While investors had expected a prompt decision, the court case dragged on with new motions and deadlines on a weekly basis. Recently, in response to the SEC’s move for summary judgment, Ripple and individual defendants opposed the SEC and filed a memorandum of law.
Based on the motion of summary judgment, SEC requested the court to pass the final verdict on the basis of available evidence and close the case. It should be noted that both parties have previously submitted the aforementioned motion, arguing that the proof they have already provided is sufficient to support a decision.
Meanwhile, the defendants, including the CEO and ex-CEO of Ripple, namely Brad Garlinghouse and Chris Larsen, disagreed with the SEC’s request for summary judgment.
What opposition says about the SEC’s Summary Judgment motion?
An SEC lawyer’s statement that “an agency may not bootstrap itself into an area in which it has no jurisdiction” caught the attention of Ripple’s defense team.
Here is the preliminary statement of the defendant:
“In its Motion for Summary Judgment, the SEC is trying to do just that. After nearly two years of pleadings, discovery, and motion practice, the SEC still has no viable legal theory to support its central claim that the Defendants had to register XRP as a security under the Securities Act of 1933.”
Additionally, the SEC’s hypotheses were deemed “insufficient” and “internally inconsistent” by Ripple’s legal team, who also asserted that the agency had no basis for its position. The defendants continue by arguing against every SEC prosecution pillar, providing additional proof of the agency’s incompetence.
Here is the statement that relates to the SEC’s primary justification for bringing the case in the first place:
“Ripple’s sole obligation was to maximize value for its equity shareholders. It had no obligation, legal or otherwise, to act for the benefit of XRP holders.”
Is the case finally in Ripple’s favor?
Stuart Alderoty, General Counsel for Ripple, expressed his confidence in the favor of the company’s luck.
The executive said, “I’ve always felt good about our legal arguments, and I feel even better now. I always felt bad about the SEC’s tactics, and I feel even worse about them now.”
He also added that the Hinman documents that Ripple lawyers cited to prove their point was “well worth the fight.”

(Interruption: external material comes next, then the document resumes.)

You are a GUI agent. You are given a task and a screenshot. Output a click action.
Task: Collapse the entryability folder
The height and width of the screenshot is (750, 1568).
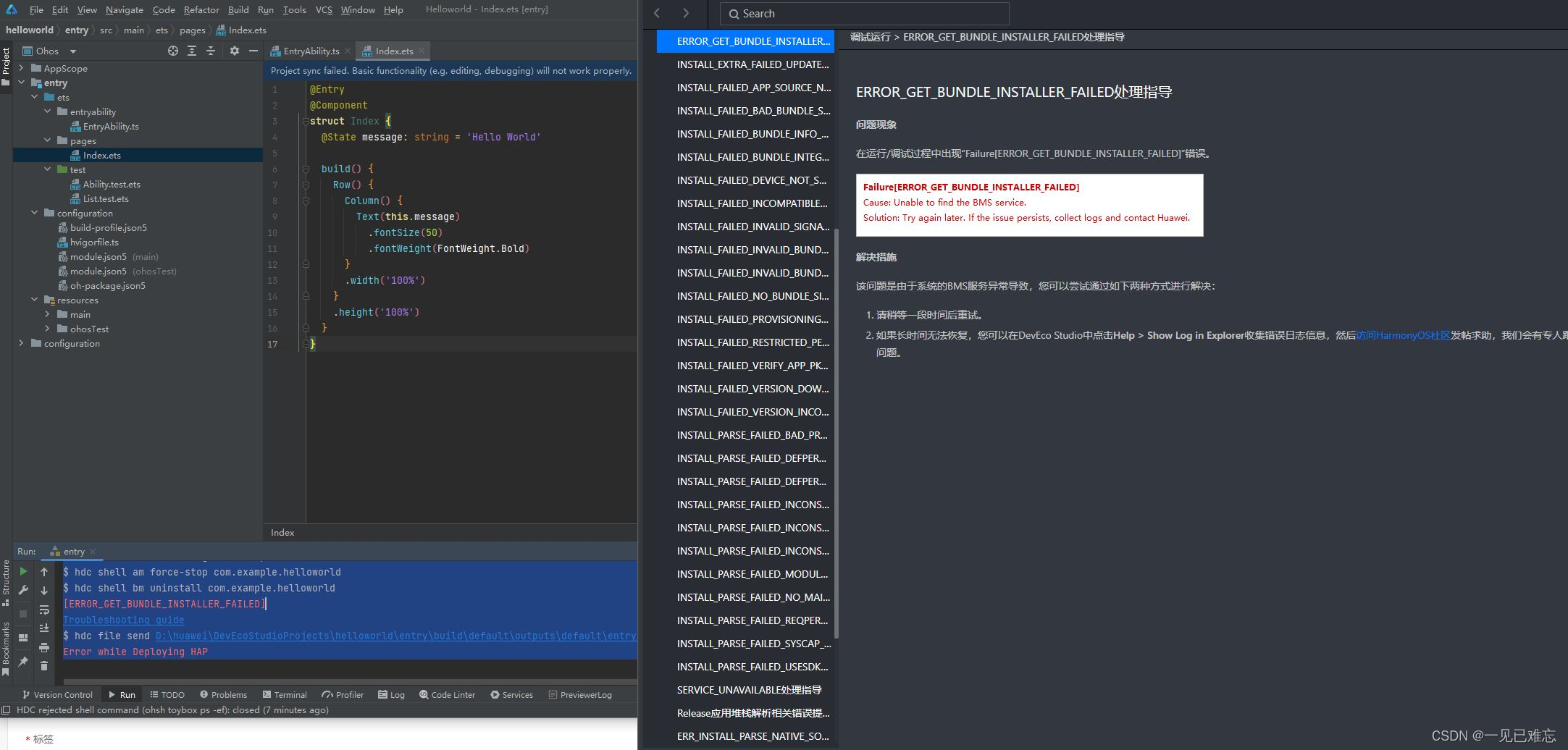pyautogui.click(x=48, y=111)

In more detail, William Hinman served as the SEC’s former director of the Corporation Finance Division. In a speech he gave in June 2018, Mr. Hinman discussed his views on defining digital assets.
“Putting aside the fundraising that accompanied the creation of Ether, based on my understanding of the present state of Ether, the Ethereum network and its decentralized structure, current offers and sales of Ether are not securities transactions.” said the former official.
Although the dispute is still ongoing, Ripple executives have stated that they hope for a “just ruling.”